This week I decided to start another series like the last one I did, but this time it is not a love story (sorry). It is the story of a young man who had to take responsibility for his family in the face of tragedy, huge disappointments and despair. It is a story about choices and how we can choose to make the right choices even in the face of hopelessness and desperation.
He woke up slowly to the thick smoke that filled their one room apartment, the kind popularly called “face me I face you” or “face me I slap you”. It was 5am the time his Mother usually started smoking fish to sell at the market place; she smoked the fish outside by the window of their room so she would not disturb the other people in the house.
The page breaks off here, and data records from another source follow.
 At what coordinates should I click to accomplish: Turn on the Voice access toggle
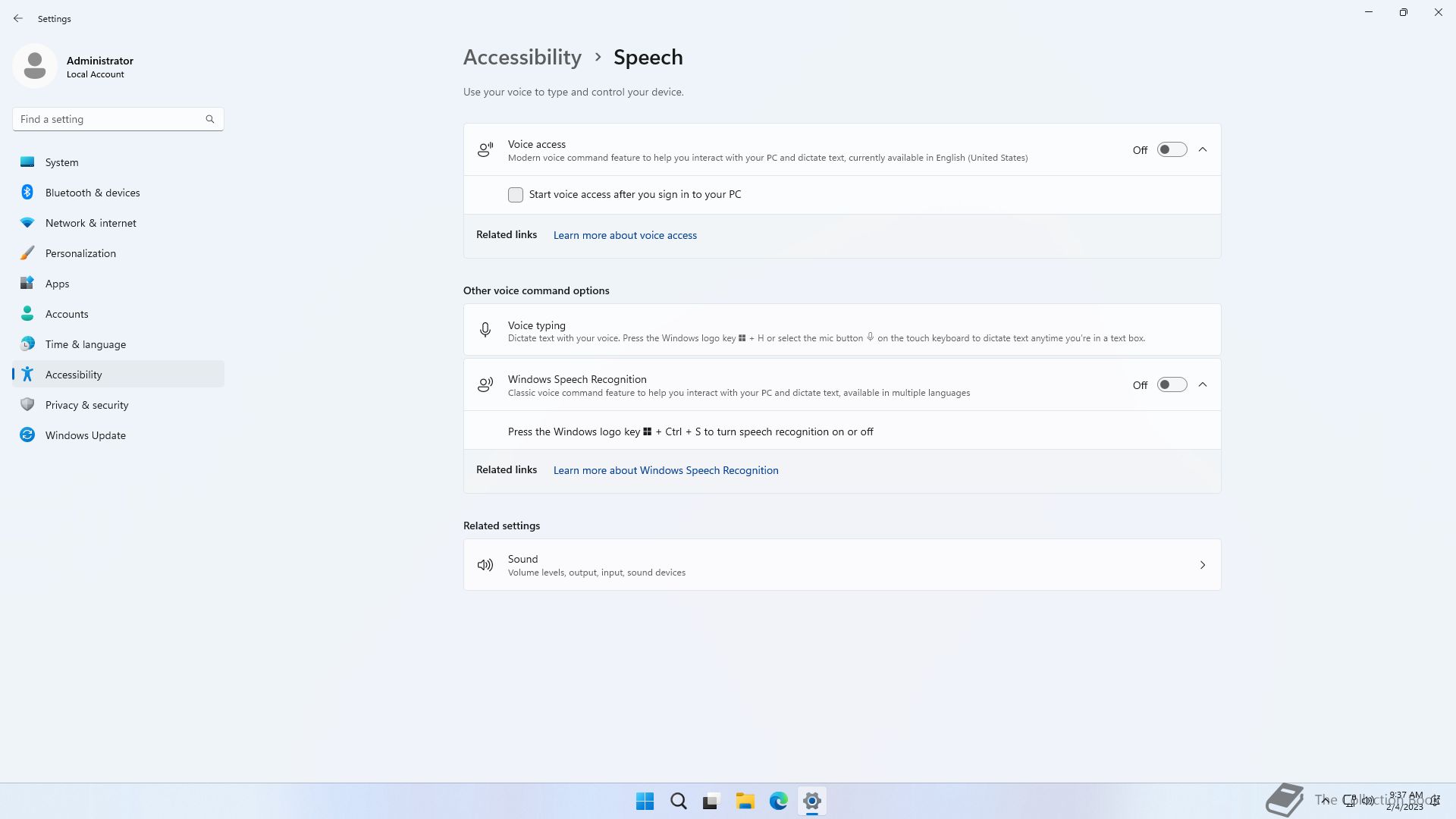coord(1171,149)
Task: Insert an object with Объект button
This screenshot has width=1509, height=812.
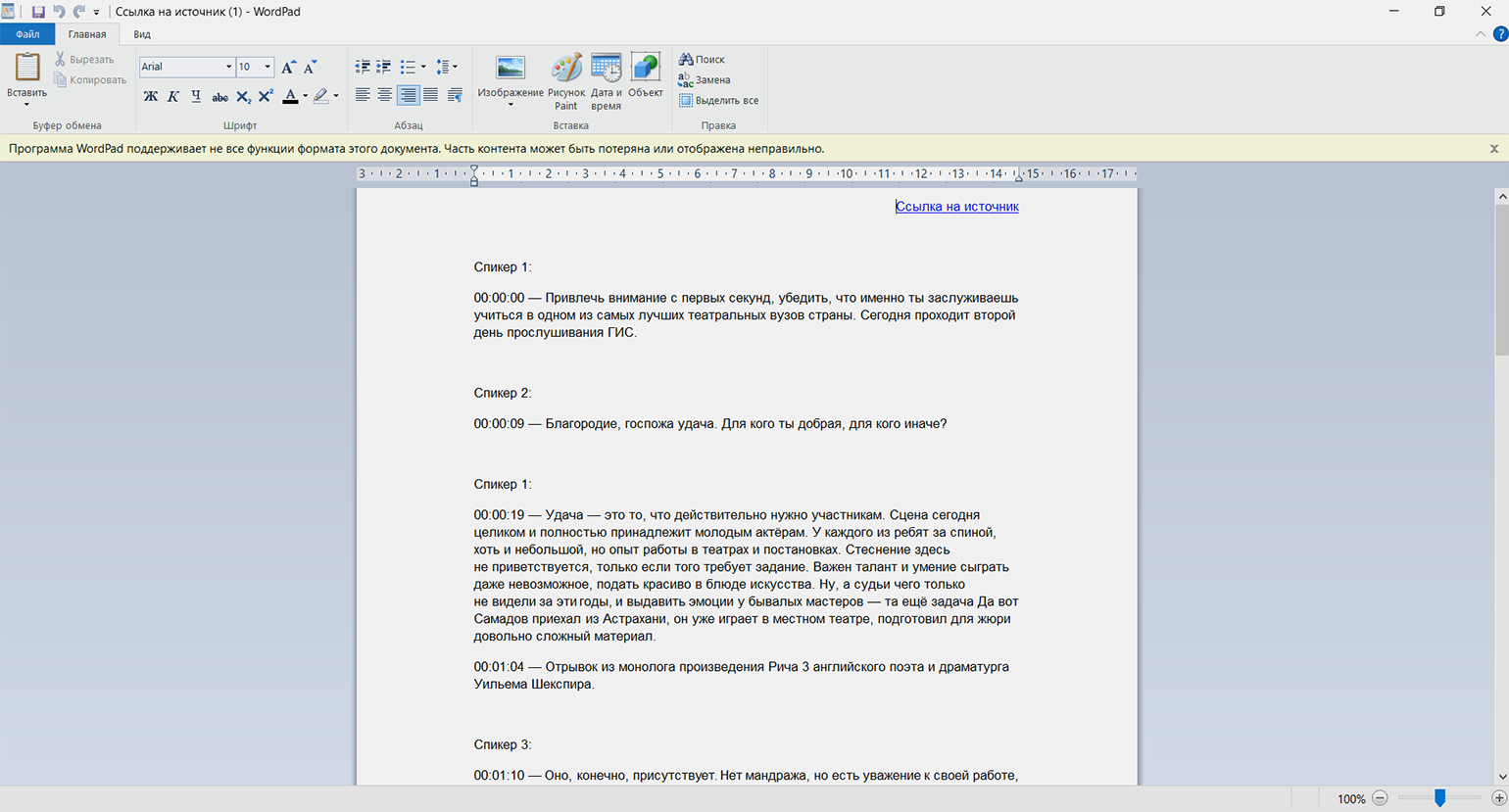Action: click(645, 76)
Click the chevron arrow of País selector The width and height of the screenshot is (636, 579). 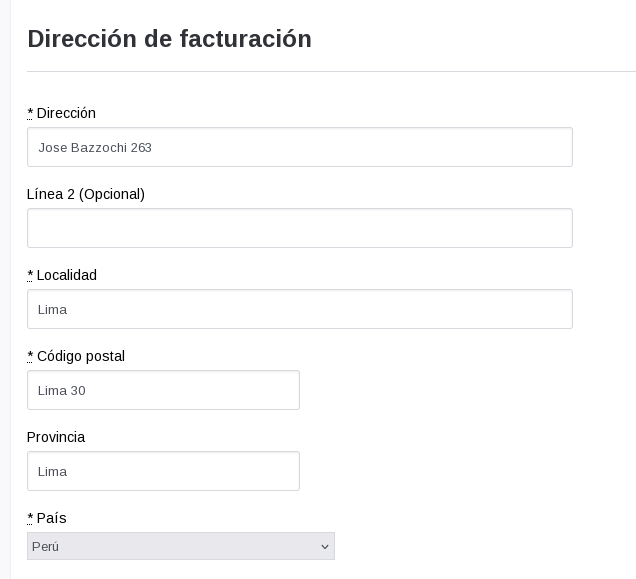(324, 546)
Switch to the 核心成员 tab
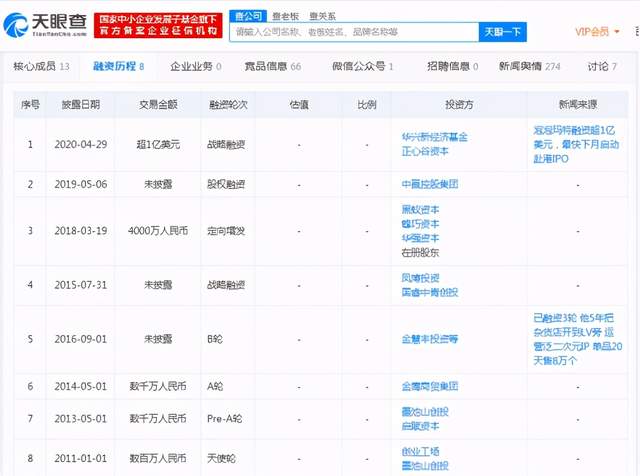 click(41, 66)
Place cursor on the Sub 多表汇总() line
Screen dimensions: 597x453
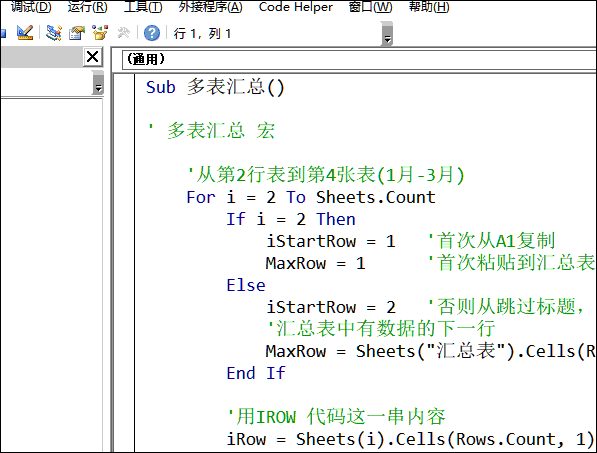click(215, 87)
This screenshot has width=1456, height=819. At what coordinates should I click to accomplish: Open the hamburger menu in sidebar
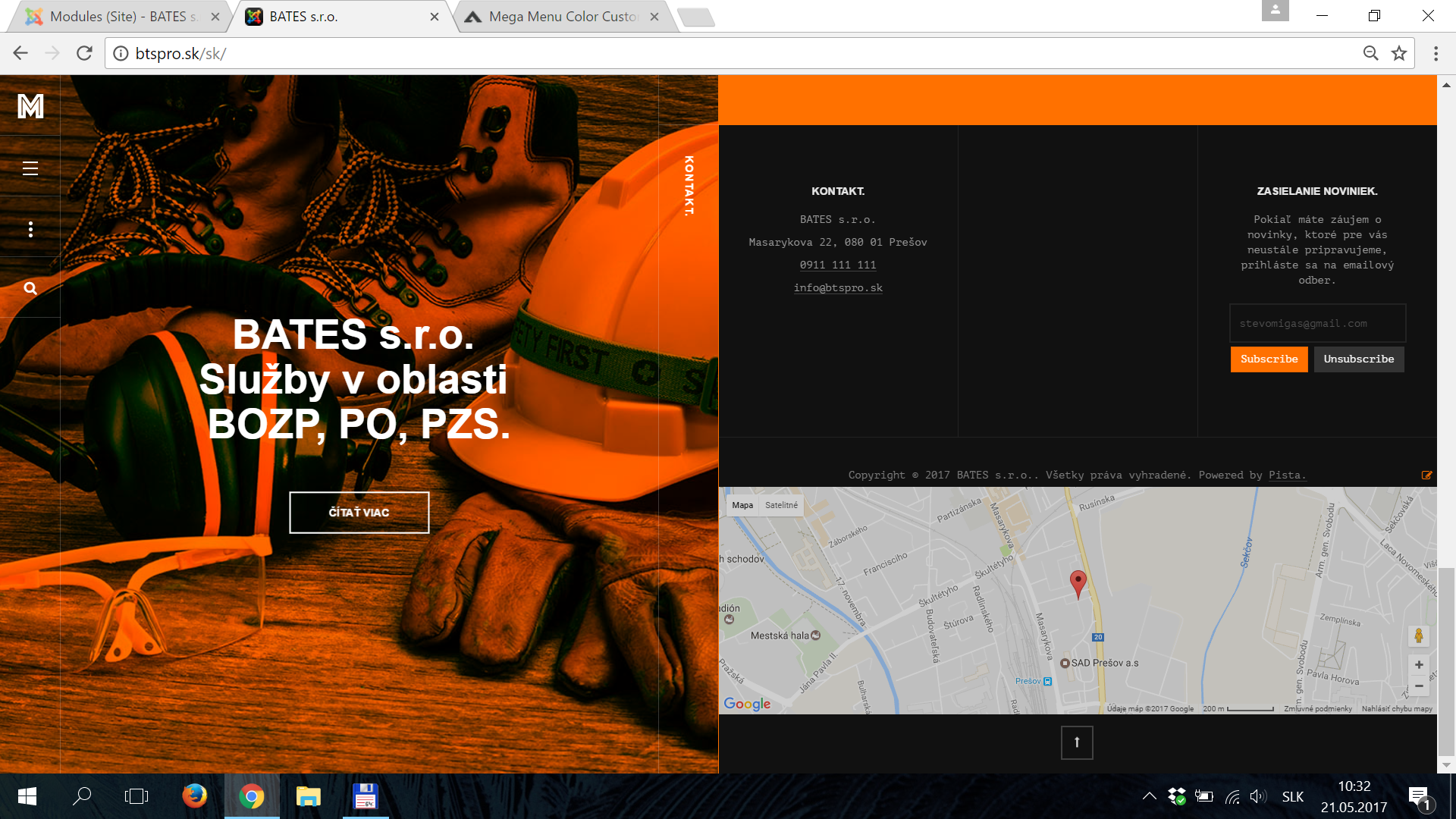[30, 168]
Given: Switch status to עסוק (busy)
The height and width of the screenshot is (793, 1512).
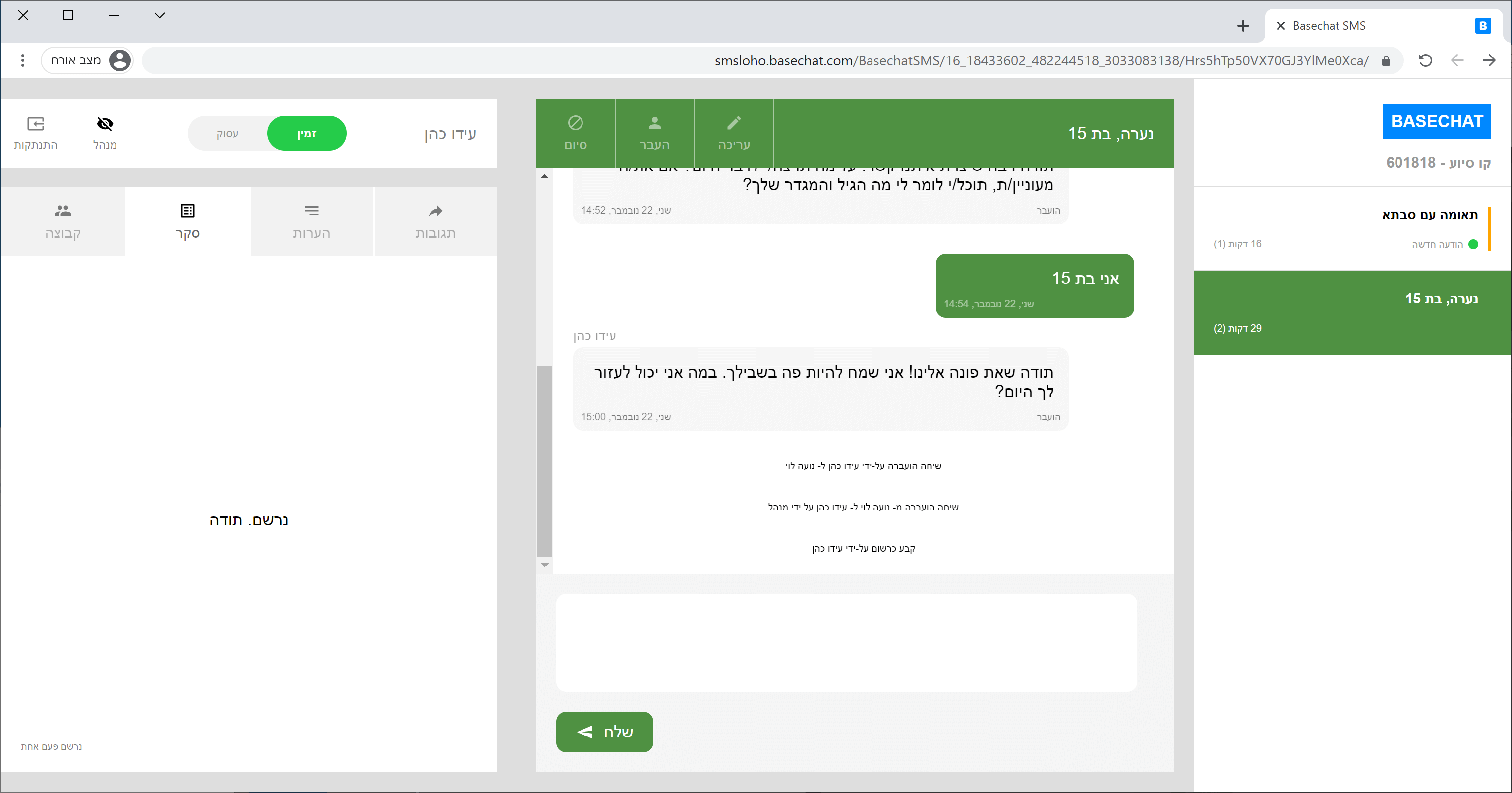Looking at the screenshot, I should click(x=228, y=134).
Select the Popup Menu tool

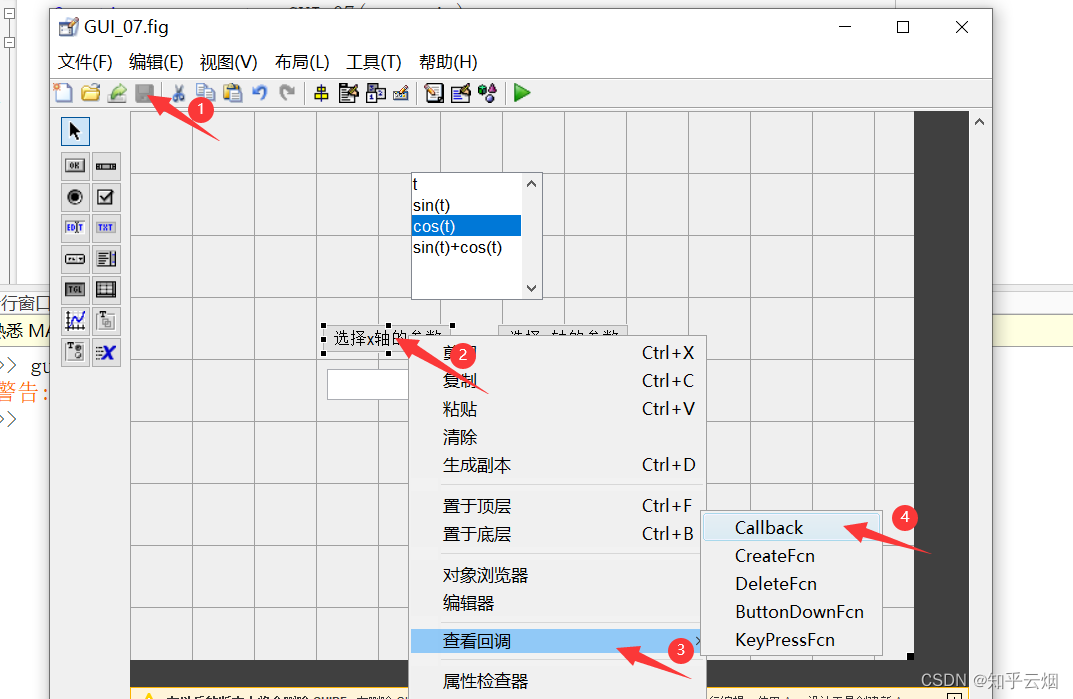pos(75,258)
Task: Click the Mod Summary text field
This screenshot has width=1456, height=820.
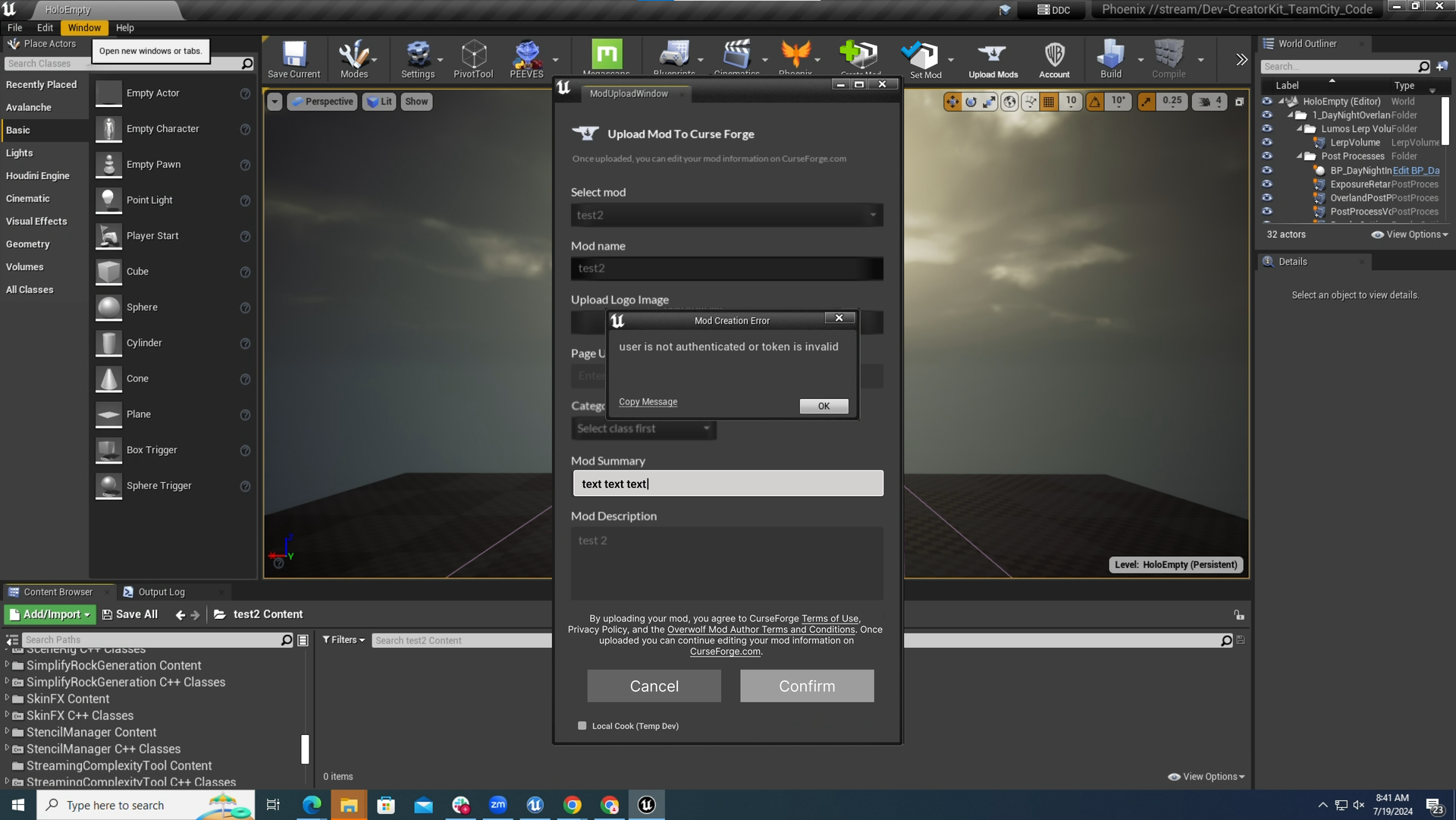Action: point(727,483)
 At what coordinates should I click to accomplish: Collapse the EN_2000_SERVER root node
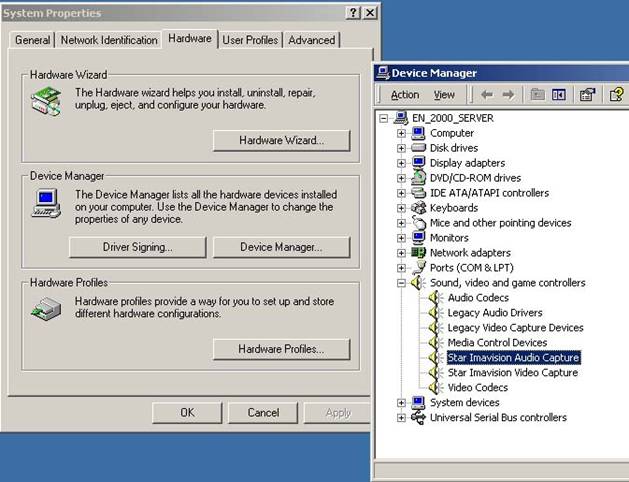[x=386, y=118]
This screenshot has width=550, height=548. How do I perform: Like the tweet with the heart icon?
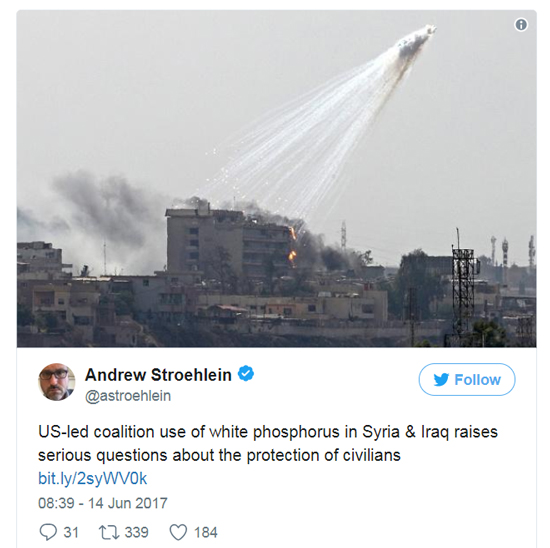point(178,532)
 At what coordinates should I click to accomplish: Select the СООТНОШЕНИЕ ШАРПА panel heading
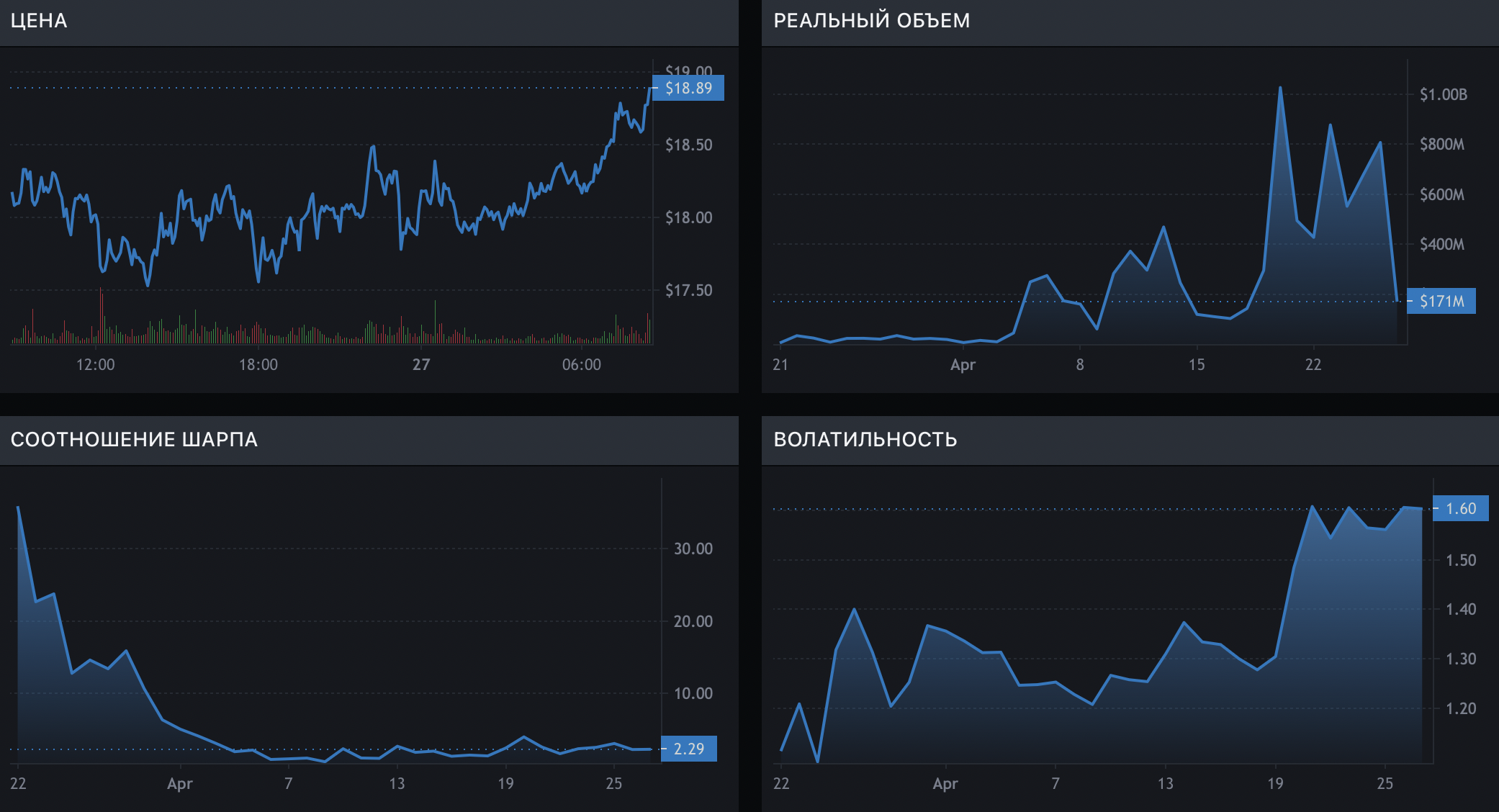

Lakunle could not sleep anymore thanks to the smoke and the smell of fish that had enveloped the room, he could not close the windows either because they didn’t have power supply, actually he could not remember the last time they did, it was like the government had somehow forgotten their slum still existed and even if they had power, they could not afford to buy a standing fan. Lakunle got up from the tattered couch he always slept on, his back riddled with welts courtesy of the bed bugs that shared the couch with him. He maneuvered himself around his siblings scattered all over the floor sleeping on a mat. He opened the door of their room and immediately saw rats scamper away from the pots and plates they had used to make dinner the night before, he ignored the rats, they were a part of the community they lived in, and they were everywhere. Lakunle wanted to pee so he headed for the general toilet shared by everybody in the building it was outside and made with corrugated iron sheets, palm fronds and tree branches. As he passed by the doors of his neighbors, he could hear the usual, Baba Onome beating his wife as usual, no one could interfere because he was a huge man and a police officer, Jayjay the barber was displaying his sexual prowess with yet another girl and as usual Iya Fati and Iya Eni trading insults with each other. Lakunle just continued on his way to the toilet but when he got there, it was occupied so he went to the nearest shrub and did his business.
He went back to their room,woke up his siblings so they could prepare for school, made breakfast which was “Ogi” (corn flour paste) without sugar or milk. After they had gotten dressed and had their barely filling breakfast, they left for school. Lakunle was preparing to leave for the day also when his Mother returned to the room. She asked for his siblings and he told her, they had left for school, he also told her that they drank “Ogi” and there was none left for them to eat. His Mother looked sadly at him, shook her head as a single wear slid down from her blood shot eyes and weather beaten face and said “We have to get money today; I don’t know where our next meal will come from, but please do your best today my Son”. Wiping her face with the edge of her wrapper, she left the room.
He had had enough, they could not continue living this way; Lakunle’s Father had died while he was still in Secondary school so he had to drop out of school and learn a trade that would enable him to take care of his Mother and siblings as the first child. He chose the furniture making trade and became the breadwinner and provider of his family. Between what he made from his business in the slums and the meager sum his Mother made from selling smoked fish, they could barely put food on their table and her health had begun to deteriorate as a result of the thick black smoke she inhaled while smoking fish. Lakunle thought “Something has got to give, we cannot continue like this, I have to do something now”; Deep in thought, he stood up to leave for his shed, he knew what to do, he knew who could help them, he would give him no choice.